(Items from a dataset)
********************

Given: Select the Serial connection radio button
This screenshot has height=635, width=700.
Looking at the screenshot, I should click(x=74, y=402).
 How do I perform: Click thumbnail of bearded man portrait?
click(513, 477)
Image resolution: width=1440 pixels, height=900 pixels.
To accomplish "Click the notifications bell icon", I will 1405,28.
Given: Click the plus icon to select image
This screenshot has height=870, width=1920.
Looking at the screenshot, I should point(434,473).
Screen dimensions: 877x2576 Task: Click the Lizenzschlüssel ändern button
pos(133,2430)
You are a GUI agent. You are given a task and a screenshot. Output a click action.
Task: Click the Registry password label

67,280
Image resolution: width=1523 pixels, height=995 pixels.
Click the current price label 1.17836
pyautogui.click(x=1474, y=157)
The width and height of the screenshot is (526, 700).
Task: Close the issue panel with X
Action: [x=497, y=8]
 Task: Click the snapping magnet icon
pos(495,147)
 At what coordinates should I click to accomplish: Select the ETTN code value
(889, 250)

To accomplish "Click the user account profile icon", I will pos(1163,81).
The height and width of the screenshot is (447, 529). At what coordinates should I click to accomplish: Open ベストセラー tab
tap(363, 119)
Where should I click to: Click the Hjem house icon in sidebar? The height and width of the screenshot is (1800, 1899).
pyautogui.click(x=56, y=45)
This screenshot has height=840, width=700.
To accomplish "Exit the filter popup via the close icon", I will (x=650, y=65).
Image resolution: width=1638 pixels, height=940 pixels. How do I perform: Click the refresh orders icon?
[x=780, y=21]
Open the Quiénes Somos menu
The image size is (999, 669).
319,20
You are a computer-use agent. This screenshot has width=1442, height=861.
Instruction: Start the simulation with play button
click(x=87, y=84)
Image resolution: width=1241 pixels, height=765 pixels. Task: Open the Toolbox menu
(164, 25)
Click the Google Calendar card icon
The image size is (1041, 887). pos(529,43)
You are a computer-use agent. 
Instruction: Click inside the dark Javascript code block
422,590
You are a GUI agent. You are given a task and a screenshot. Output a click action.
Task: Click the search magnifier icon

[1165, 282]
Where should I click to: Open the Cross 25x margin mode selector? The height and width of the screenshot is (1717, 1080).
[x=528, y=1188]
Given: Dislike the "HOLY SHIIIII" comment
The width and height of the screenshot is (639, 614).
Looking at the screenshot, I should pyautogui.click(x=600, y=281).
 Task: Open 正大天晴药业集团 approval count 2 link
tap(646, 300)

********************

Show the data once more, exactly as it was written.

Given: Select the Serial connection radio button
This screenshot has height=635, width=700.
Looking at the screenshot, I should click(x=74, y=402).
 How do I perform: Click thumbnail of bearded man portrait?
click(513, 477)
Image resolution: width=1440 pixels, height=900 pixels.
To accomplish "Click the notifications bell icon", I will 1405,28.
Given: Click the plus icon to select image
This screenshot has height=870, width=1920.
Looking at the screenshot, I should point(434,473).
Screen dimensions: 877x2576 Task: Click the Lizenzschlüssel ändern button
pos(133,2430)
You are a GUI agent. You are given a task and a screenshot. Output a click action.
Task: Click the Registry password label

67,280
Image resolution: width=1523 pixels, height=995 pixels.
Click the current price label 1.17836
pyautogui.click(x=1474, y=157)
The width and height of the screenshot is (526, 700).
Task: Close the issue panel with X
Action: [x=497, y=8]
 Task: Click the snapping magnet icon
pos(495,147)
 At what coordinates should I click to accomplish: Select the ETTN code value
(889, 250)

To accomplish "Click the user account profile icon", I will pos(1163,81).
The height and width of the screenshot is (447, 529). At what coordinates should I click to accomplish: Open ベストセラー tab
tap(363, 119)
Where should I click to: Click the Hjem house icon in sidebar? The height and width of the screenshot is (1800, 1899).
pyautogui.click(x=56, y=45)
This screenshot has height=840, width=700.
To accomplish "Exit the filter popup via the close icon", I will (x=650, y=65).
Image resolution: width=1638 pixels, height=940 pixels. How do I perform: Click the refresh orders icon?
[x=780, y=21]
Open the Quiénes Somos menu
The image size is (999, 669).
319,20
You are a computer-use agent. This screenshot has width=1442, height=861.
Instruction: Start the simulation with play button
click(x=87, y=84)
Image resolution: width=1241 pixels, height=765 pixels. Task: Open the Toolbox menu
(164, 25)
Click the Google Calendar card icon
The image size is (1041, 887). pos(529,43)
You are a computer-use agent. 
Instruction: Click inside the dark Javascript code block
422,590
You are a GUI agent. You are given a task and a screenshot. Output a click action.
Task: Click the search magnifier icon

[1165, 282]
Where should I click to: Open the Cross 25x margin mode selector? The height and width of the screenshot is (1717, 1080).
[x=528, y=1188]
Given: Dislike the "HOLY SHIIIII" comment
The width and height of the screenshot is (639, 614).
Looking at the screenshot, I should pyautogui.click(x=600, y=281).
 Task: Open 正大天晴药业集团 approval count 2 link
tap(646, 300)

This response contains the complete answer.